Thursday, February 16, 2023

Living Well with Bipolar Disorder Webinar

7:00 PM to 8:30 PM

What does it mean to live well with bipolar disorder? 

Join the Heinz C. Prechter Bipolar Research Program for a dialogue about wellness and bipolar disorder. Our team of researchers, clinicians, and Prechter Program participants will discuss what wellness means when living with bipolar disorder, how individual lived experiences shape wellness, and how research plays a role in establishing wellness.  

Dr. Sperry, a researcher in the Prechter Program and Clinical Psychologist in the Bipolar Clinic at Michigan Medicine, will speak about the importance of measuring well-being as an outcome in clinical care and research studies. She will discuss current research that highlights the need to re-define well-being, or, what it means to be living well with bipolar disorder. Dr. Sperry will end by introducing an important new initiative of the Prechter Program, the development of new tools to measure well-being, incorporating the perspective and voices of those with lived experience. 

Prechter Program research participants will share their perspectives on wellness and how to sustain wellness with bipolar disorder in a roundtable discussion. 

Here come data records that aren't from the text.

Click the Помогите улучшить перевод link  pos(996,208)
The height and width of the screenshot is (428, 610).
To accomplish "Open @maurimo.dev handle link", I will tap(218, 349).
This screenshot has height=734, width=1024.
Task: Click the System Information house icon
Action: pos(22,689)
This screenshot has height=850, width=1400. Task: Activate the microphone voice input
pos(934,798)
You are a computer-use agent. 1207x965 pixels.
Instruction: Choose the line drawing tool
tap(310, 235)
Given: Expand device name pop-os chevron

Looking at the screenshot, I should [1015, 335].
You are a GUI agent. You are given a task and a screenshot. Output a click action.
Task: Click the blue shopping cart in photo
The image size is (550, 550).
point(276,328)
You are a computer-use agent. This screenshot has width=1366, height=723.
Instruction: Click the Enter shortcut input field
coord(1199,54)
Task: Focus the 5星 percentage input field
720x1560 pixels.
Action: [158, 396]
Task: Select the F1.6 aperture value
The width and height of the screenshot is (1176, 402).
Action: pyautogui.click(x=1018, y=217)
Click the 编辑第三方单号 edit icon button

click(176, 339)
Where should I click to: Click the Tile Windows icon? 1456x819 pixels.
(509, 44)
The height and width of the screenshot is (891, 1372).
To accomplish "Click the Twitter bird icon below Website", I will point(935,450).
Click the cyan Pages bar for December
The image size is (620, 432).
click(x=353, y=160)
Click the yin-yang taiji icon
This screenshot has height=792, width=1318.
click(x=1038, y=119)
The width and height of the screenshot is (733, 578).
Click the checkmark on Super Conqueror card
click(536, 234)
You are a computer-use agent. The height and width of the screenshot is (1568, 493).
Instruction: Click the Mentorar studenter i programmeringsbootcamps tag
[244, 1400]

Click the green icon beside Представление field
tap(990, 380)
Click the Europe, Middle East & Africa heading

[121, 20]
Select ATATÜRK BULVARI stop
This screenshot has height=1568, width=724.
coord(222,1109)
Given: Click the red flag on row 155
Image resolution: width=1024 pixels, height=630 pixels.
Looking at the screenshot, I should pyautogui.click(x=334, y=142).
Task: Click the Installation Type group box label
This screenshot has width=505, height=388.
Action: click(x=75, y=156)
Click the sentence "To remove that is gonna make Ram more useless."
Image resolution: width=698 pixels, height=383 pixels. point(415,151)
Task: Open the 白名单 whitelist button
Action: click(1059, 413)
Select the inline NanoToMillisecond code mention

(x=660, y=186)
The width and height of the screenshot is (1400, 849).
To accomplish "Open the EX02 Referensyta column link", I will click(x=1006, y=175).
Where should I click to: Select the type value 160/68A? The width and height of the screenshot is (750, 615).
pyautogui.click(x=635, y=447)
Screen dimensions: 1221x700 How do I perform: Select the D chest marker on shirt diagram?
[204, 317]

Join the Living Well with Bipolar Disorder webinar via Zoom. Register here!

Moderator

Melvin G. McInnis, M.D., FRCPsych

Director, Heinz C. Prechter Bipolar Research Program
Thomas B. and Nancy Upjohn Woodworth Professor of Bipolar Disorder and Depression
Professor of Psychiatry

Panelists

Sarah Sperry, Ph.D.

Assistant Professor of Psychiatry at the University of Michigan
Director, Emotion and Temporal Dynamics (EmoTe) Lab

Wendy Ascione-Juska

Prechter Program Research Participant

Wendy was diagnosed with Bipolar I in 2006.  She went through a series of ups and downs with medication and therapy until finding the right cocktail to keep her stable. She credits medication, therapy, and the support of friends and family for keeping her living well with Bipolar Disorder.  Wendy works for the University of Michigan and lives in Ann Arbor with her husband, Paul, her daughter, Genevieve and her dog Gatsby. 

Jack P.

Prechter Program Research Participant

Jack P. is a research participant for the Heinz C. Prechter Bipolar Research Program. He will join the conversation about wellness. 

Sarah A.

Prechter Program Research Participant

Sarah Adams’s interest in brain health stems from her own experiences with anxiety and depression as well as her family's experience with bipolar disorder. Sarah believes that we can all benefit individually and societally from a shift in mindset when it comes to understanding our brains and mind-body wellness. She finds the mysteries that exist around brain function fascinating. Sarah’s varied interests and skills have led her to work in the startup world, the fitness industry, in government and international development fields, as a forensic scientist, in the bar and restaurant business, and in real estate. She is originally from Ann Arbor, Michigan and holds a bachelor’s degree from Washington University in St. Louis and a master’s from George Washington University. She maintains her wellness through movement (pilates, yoga, biking, walking), cooking, music, vegetable gardening, and traveling.

Michael E. Buatti

NAMI Metro; Prechter Program Research Participant

Living with Bipolar 1, Generalized Anxiety and Depression for nearly forty years. Swam competitively in high school which helped with mood stabilization. Upon graduation from Michigan State University, I pursued a career in sales. Made progressively more money while changing jobs with less than a few years of experience due to the high expectations of management. Stabilized in 2012 with my visit to St. Mary’s psych ward for eight days and an outpatient experience for thirty-five days. Focused on getting better following these two experiences. Needed to understand my diagnoses and how to cope with them. It has been eleven years and I live a productive life providing support with National Alliance of Mental Illness (NAMI) as my backstop.